Dans une lettre officielle rendue publique ce mercredi 9 juillet, la présidente du Venezuela a interpellé le roi Charles III afin d’obtenir la restitution de 30 tonnes d’or appartenant à l’État vénézuélien et actuellement sous séquestre au Royaume-Uni. Cette démarche intervient alors que le pays panse encore les plaies des violents séismes qui ont secoué plusieurs régions du territoire ces derniers jours, provoquant un lourd bilan humain et matériel.

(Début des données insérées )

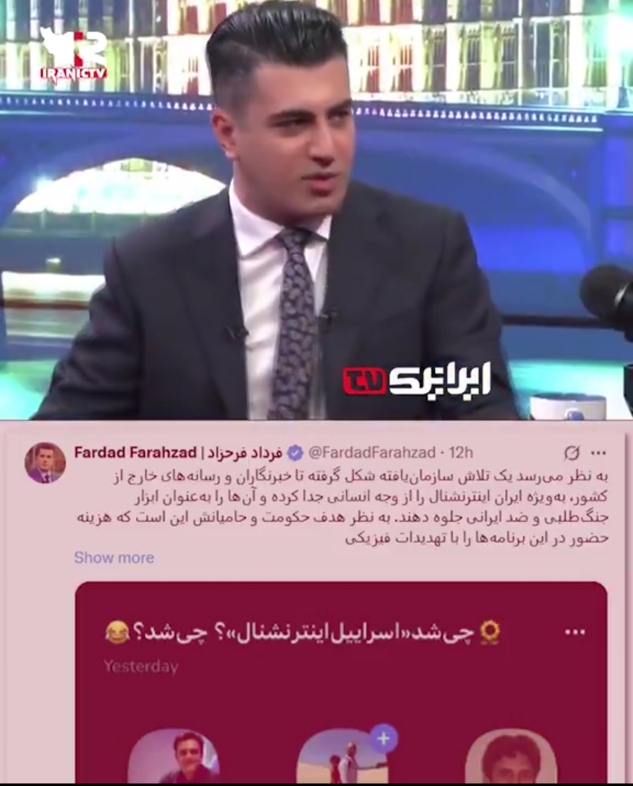Viewport: 633px width, 786px height.
Task: Open the quoted card's three-dot menu
Action: [574, 632]
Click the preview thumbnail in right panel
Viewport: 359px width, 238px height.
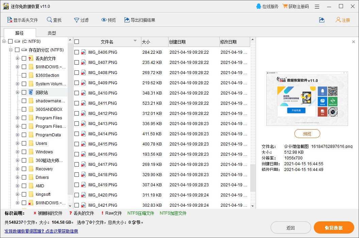[307, 99]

Un appel direct au souverain britannique
La dirigeante a justifié cette requête en insistant sur la détresse de la population et la nécessité impérieuse de débloquer des fonds pour la reconstruction. « Cet or appartient à notre peuple », a-t-elle déclaré dans une formule reprise par plusieurs canaux d’information. Selon les sources disponibles, la missive a été transmise par la voie diplomatique et met en avant l’urgence humanitaire découlée des catastrophes naturelles qui ont frappé le pays.
Les réserves d’or vénézuéliennes sont bloquées depuis plusieurs années dans les coffres de la Banque d’Angleterre. Londres avait refusé de les remettre au précédent gouvernement de Nicolás Maduro, en raison de divergences diplomatiques liées à la reconnaissance de l’opposant Juan Guaidó comme président par intérim entre 2019 et 2023. La situation est demeurée gelée après la normalisation partielle des relations entre Caracas et certains États occidentaux.

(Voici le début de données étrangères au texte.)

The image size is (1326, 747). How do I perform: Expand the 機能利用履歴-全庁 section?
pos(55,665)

Un contexte de catastrophe naturelle
Les tremblements de terre qui ont affecté le Venezuela ont causé la mort de plusieurs centaines de personnes et détruit des infrastructures essentielles, notamment dans les États côtiers et les régions andines. Les autorités locales peinent à coordonner les secours en raison de la vétusté des réseaux routiers et des difficultés économiques chroniques que traverse le pays.
En demandant au monarque britannique d’intervenir personnellement, la présidente semble vouloir contourner les lenteurs judiciaires qui ont jusqu’ici empêché le transfert des avoirs. Plusieurs procédures sont en cours devant les tribunaux britanniques entre des entités proches du gouvernement vénézuélien et des représentants de l’opposition, chaque camp revendiquant la légitimité pour disposer des réserves.
Quelle issue possible ?
Il est peu probable que la Couronne britannique accède directement à cette demande, les affaires de gel et de confiscation d’avoirs étrangers relevant du gouvernement et du Parlement. Cependant, l’appel symbolique pourrait raviver les pressions politiques sur Downing Street pour qu’une solution soit trouvée, surtout dans un contexte de crise humanitaire.
Pour l’instant, aucune réponse officielle n’a été communiquée par le palais de Buckingham ni par le Foreign Office. La présidente vénézuélienne a promis de poursuivre ses démarches auprès des institutions internationales si sa requête restait sans suite.